**WHAT YOU SHOULD DO**
For the records that follow, restate each one word for word and leave the images behind.

[Collected data entries]
━━━━━━━━━━━━━━━━
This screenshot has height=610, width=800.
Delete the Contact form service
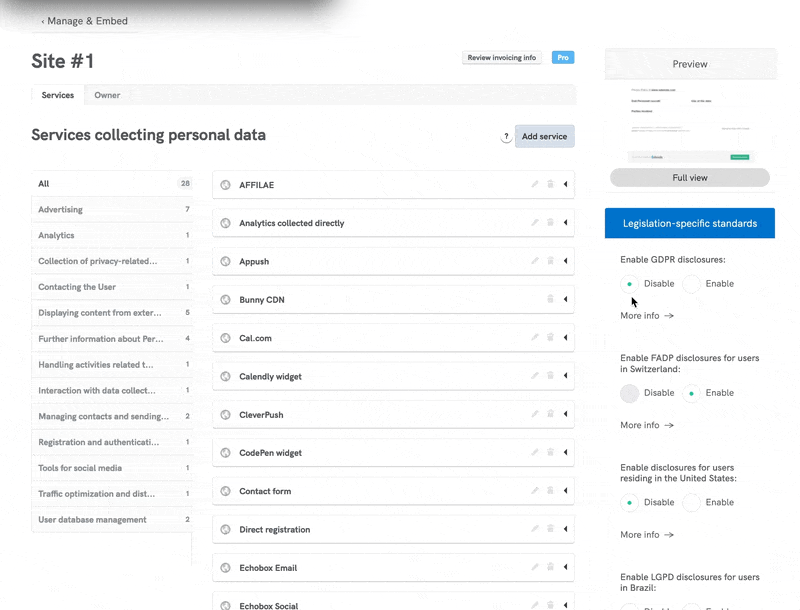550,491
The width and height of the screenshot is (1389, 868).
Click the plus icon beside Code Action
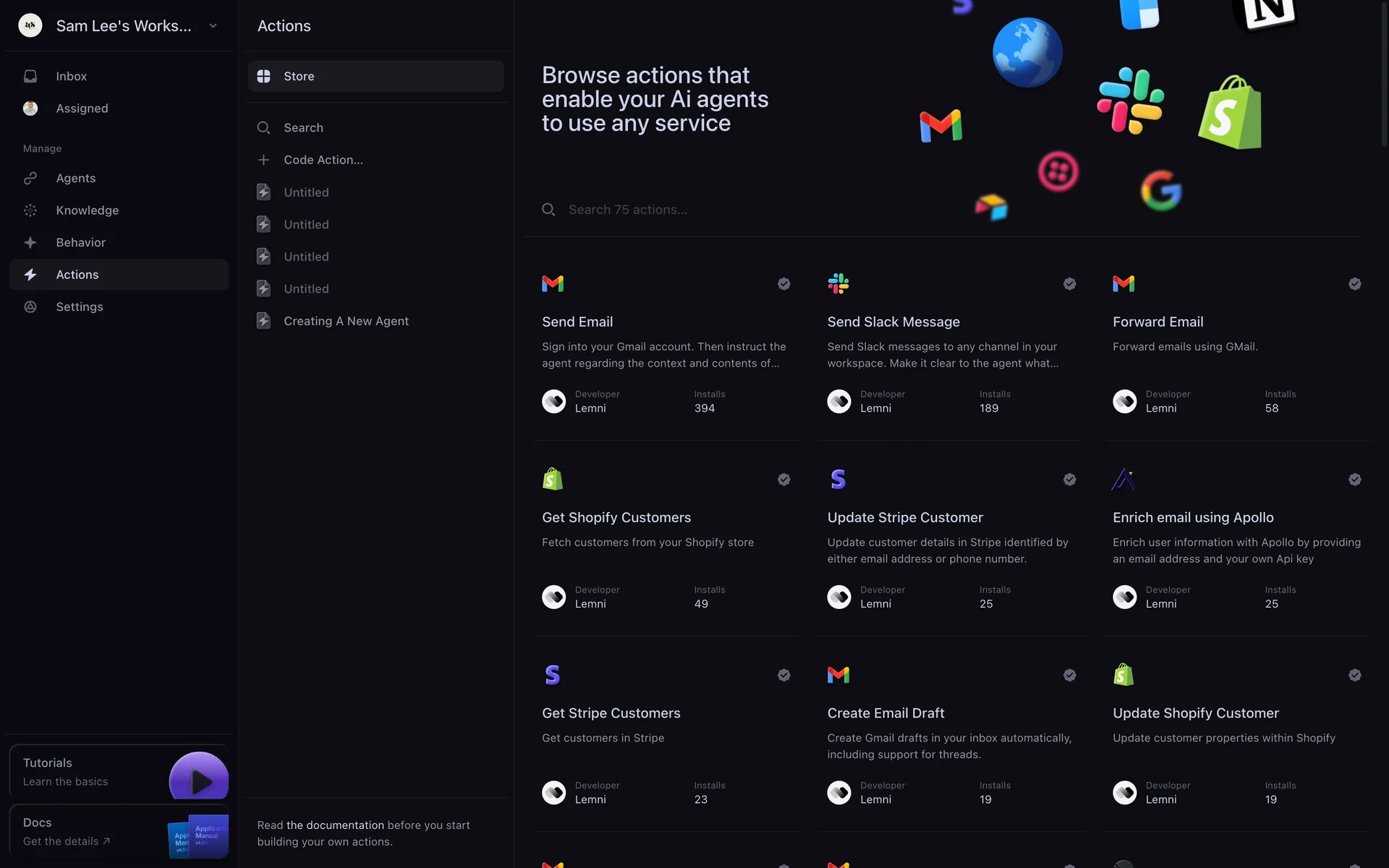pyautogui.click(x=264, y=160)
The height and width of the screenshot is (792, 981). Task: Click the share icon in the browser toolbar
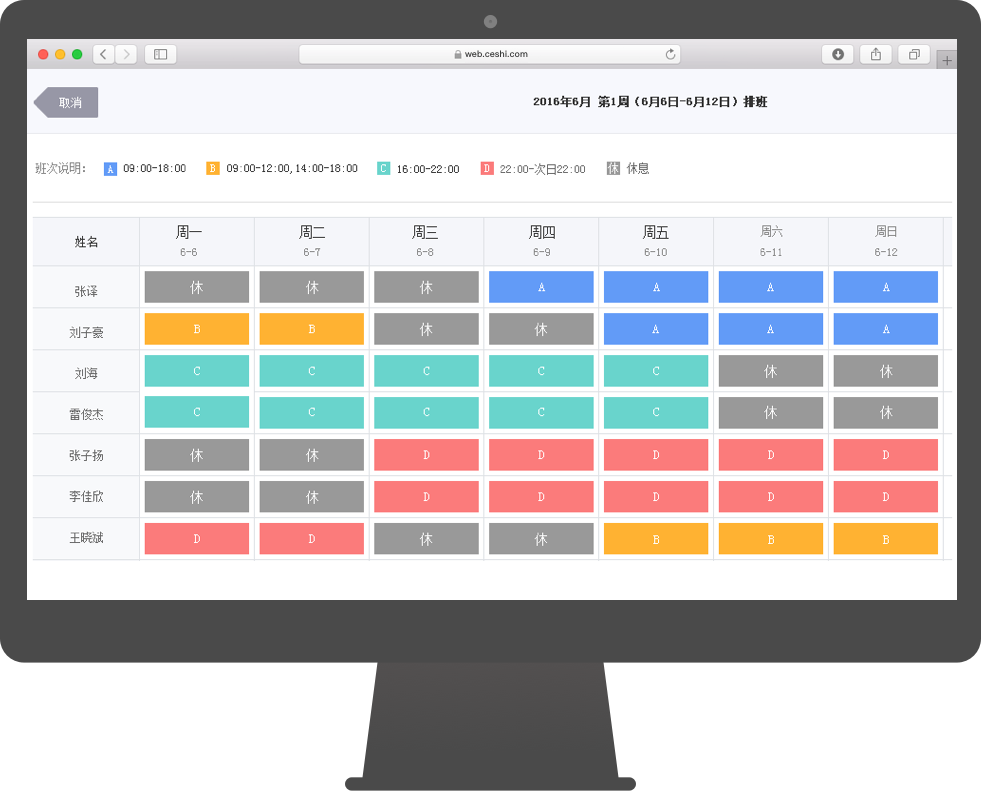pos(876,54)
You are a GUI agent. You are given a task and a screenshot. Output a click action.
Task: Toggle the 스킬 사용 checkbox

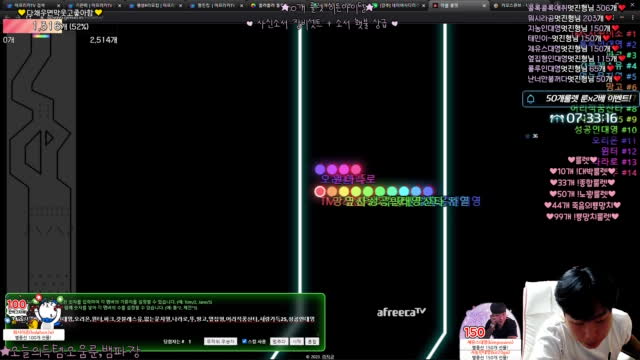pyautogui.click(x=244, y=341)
━━━━━━━━━━━━━━━━
**EXPECTED ANSWER**
This screenshot has height=610, width=800.
Delete the Contact form service
550,491
The width and height of the screenshot is (1389, 868).
Click the plus icon beside Code Action
pyautogui.click(x=264, y=160)
The height and width of the screenshot is (792, 981). Task: Click the share icon in the browser toolbar
pos(876,54)
You are a GUI agent. You are given a task and a screenshot. Output a click action.
Task: Toggle the 스킬 사용 checkbox

pyautogui.click(x=244, y=341)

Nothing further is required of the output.